Mark E. Mallett writes:
On Tue, Oct 21, 2008 at 10:58:45PM +0200, Arnt Gulbrandsen wrote:
I wrote the example in the natural, readable way on purpose.
Sorry, I was just making a charitable guess. Natural, readable
examples are good, but not when they don't work. It certainly begged
the point that Kjetil Torgrim Homme raised, i.e., that it would
require some magical conversion of the address string in order to
make any sense.
Exactly.
The complexity isn't going away. You can accept difficult conversions in
the code, or you can push it into the user's sieve script and the
documentation of what address does. See below.
(Actually I don't think that particular conversion would be so difficult
— I've done much worse ones. Turn <a.b.c.d> into ["a(_at_)b(_dot_)c(_dot_)d", "a(_dot_)b(_at_)c(_dot_)d",
"a(_dot_)b(_dot_)c(_at_)d"] and Sieve's usual matching rules will do the rest.
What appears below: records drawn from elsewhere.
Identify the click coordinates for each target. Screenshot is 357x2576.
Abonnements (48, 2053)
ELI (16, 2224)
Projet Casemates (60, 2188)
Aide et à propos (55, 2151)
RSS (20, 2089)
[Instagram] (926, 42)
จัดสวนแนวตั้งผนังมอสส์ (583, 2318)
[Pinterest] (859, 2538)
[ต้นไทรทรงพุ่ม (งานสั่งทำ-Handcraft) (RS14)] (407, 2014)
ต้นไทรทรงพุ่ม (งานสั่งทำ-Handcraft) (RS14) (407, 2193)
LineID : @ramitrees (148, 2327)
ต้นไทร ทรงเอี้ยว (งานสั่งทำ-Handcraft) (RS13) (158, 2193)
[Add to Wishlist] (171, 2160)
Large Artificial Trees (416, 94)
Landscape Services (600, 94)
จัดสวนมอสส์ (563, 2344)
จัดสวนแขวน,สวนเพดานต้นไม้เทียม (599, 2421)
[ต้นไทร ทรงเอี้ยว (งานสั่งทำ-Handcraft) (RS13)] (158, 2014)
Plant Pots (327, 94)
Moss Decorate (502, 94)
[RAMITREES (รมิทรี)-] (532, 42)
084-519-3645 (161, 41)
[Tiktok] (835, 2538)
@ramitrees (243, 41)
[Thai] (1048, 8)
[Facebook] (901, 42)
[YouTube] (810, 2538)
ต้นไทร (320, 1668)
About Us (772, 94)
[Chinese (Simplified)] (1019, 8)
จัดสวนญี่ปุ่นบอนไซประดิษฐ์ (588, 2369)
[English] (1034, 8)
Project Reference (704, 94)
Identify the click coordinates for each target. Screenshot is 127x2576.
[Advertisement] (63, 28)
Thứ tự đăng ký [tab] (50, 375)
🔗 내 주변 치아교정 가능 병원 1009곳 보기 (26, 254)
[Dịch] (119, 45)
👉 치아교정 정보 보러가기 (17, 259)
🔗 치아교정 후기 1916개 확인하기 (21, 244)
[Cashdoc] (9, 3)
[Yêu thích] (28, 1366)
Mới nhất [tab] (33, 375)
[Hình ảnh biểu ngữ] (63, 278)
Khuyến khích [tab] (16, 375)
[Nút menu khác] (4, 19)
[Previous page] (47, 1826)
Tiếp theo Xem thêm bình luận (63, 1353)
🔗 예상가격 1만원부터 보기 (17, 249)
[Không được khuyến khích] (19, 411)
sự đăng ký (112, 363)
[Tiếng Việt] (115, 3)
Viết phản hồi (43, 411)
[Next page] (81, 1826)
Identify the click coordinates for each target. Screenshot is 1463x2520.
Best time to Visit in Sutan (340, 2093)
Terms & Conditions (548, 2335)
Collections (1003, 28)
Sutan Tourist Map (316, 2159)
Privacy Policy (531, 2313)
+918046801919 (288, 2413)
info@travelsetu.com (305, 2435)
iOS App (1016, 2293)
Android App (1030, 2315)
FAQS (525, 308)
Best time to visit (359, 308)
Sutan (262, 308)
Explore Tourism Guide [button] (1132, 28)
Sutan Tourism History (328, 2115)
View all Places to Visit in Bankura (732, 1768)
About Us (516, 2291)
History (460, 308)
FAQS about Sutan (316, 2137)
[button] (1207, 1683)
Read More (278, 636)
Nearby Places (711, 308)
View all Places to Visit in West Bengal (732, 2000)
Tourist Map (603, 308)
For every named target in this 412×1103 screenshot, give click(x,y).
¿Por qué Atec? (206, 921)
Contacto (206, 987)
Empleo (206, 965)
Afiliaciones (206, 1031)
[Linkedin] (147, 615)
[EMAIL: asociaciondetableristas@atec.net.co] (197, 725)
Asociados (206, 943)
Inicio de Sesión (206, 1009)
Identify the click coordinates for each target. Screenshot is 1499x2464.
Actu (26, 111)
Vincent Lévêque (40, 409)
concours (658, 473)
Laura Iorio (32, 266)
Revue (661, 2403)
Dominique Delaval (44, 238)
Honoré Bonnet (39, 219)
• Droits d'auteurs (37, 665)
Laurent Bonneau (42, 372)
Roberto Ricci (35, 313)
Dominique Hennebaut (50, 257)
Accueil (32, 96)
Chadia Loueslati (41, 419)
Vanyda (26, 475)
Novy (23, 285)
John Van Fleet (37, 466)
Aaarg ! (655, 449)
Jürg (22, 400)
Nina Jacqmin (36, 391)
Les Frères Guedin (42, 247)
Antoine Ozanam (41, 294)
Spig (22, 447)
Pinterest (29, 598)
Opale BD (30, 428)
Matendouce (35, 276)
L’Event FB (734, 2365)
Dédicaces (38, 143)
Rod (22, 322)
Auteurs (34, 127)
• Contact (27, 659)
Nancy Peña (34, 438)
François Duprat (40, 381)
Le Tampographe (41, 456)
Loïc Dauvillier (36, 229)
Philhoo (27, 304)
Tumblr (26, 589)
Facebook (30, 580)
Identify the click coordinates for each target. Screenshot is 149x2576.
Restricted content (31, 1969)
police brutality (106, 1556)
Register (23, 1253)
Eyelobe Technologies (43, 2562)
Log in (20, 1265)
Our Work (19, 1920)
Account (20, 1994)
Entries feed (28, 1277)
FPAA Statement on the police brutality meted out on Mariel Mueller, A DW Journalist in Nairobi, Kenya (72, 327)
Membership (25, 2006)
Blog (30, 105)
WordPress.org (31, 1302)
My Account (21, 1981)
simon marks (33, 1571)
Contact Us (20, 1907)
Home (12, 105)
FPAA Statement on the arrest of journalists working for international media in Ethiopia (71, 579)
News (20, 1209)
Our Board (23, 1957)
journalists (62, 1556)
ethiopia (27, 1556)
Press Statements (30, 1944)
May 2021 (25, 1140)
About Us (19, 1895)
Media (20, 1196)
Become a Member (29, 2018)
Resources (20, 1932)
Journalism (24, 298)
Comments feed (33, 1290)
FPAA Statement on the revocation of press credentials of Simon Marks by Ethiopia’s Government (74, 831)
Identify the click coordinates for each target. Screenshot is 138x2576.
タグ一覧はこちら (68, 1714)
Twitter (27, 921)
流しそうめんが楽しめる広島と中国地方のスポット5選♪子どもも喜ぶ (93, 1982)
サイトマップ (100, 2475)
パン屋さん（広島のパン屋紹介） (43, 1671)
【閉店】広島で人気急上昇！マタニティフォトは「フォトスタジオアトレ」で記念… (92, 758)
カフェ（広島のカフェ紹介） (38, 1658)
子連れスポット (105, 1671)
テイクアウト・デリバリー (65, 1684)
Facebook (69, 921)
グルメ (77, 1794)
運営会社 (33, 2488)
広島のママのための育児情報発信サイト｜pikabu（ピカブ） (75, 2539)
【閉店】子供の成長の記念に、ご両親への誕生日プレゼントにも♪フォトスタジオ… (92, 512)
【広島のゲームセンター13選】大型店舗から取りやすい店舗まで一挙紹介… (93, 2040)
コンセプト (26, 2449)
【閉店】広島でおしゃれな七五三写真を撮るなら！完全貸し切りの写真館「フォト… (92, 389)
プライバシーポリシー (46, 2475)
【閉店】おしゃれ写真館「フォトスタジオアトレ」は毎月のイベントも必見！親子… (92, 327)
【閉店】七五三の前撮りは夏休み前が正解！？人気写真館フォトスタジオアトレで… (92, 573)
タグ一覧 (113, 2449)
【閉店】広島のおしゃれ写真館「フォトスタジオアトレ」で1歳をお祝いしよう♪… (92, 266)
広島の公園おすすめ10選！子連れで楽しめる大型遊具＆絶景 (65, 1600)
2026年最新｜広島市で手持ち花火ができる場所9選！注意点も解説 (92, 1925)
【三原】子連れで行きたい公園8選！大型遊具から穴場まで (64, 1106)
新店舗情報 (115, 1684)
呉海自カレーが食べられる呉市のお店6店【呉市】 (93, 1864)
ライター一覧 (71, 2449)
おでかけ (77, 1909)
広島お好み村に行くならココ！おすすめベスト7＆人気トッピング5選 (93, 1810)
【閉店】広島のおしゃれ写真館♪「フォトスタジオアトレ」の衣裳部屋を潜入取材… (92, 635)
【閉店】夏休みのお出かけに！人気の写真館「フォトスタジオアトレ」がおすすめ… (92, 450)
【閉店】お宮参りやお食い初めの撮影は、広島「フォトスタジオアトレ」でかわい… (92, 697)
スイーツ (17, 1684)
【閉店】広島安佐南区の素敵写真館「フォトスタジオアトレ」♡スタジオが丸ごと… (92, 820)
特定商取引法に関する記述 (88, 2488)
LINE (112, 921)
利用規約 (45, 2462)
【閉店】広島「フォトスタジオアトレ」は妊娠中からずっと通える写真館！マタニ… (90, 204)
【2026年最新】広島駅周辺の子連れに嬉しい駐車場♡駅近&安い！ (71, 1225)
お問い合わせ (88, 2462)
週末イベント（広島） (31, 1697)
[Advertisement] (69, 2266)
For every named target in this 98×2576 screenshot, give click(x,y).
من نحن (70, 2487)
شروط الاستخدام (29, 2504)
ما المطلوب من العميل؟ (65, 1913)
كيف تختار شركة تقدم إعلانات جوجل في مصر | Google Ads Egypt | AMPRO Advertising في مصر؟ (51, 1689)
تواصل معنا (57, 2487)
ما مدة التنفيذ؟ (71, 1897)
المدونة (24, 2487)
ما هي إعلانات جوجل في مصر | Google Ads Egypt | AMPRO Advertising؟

But other
ones could be arbitrarily difficult.)
So you're saying it should be okay to use the address test for
non-address-fields, except that :user and :domain might not work at
all, and :all might work differently from the way it usually works?
No, I'm saying that the address test should work the same way all the
time when it finds an address. I don't get what you are saying there.
Let me try it differently.
The address test is defined to test an address against another address,
or against a part of another address. The domain part, the user part,
or optionally the subaddress part.
The address test could also test
- addresses against a non-address
- non-addresses against an address (what my example did)
- non-addresses against a non-address (what yours did)
But I think that doing that leads to unacceptable complexity and/or
unreliability.
Complexity: If you want to guarantee a particular behaviour for e.g.
non-addresses against non-addresses, then the documentation's
explanation of what the address test does becomes too difficult for
mere mortals. Testing becomes a pain, too.
Or unreliability: You mentioned that in your code, :all worked on
list-id, right? Suppose one of your colleagues revises your address
parser so that it canonicalises "From: Cron Daemon <root>" into "From:
Cron Daemon <root(_at_)my(_dot_)doma(_dot_)in>". Then using address :all on list-id
stops working and address :localpart starts working.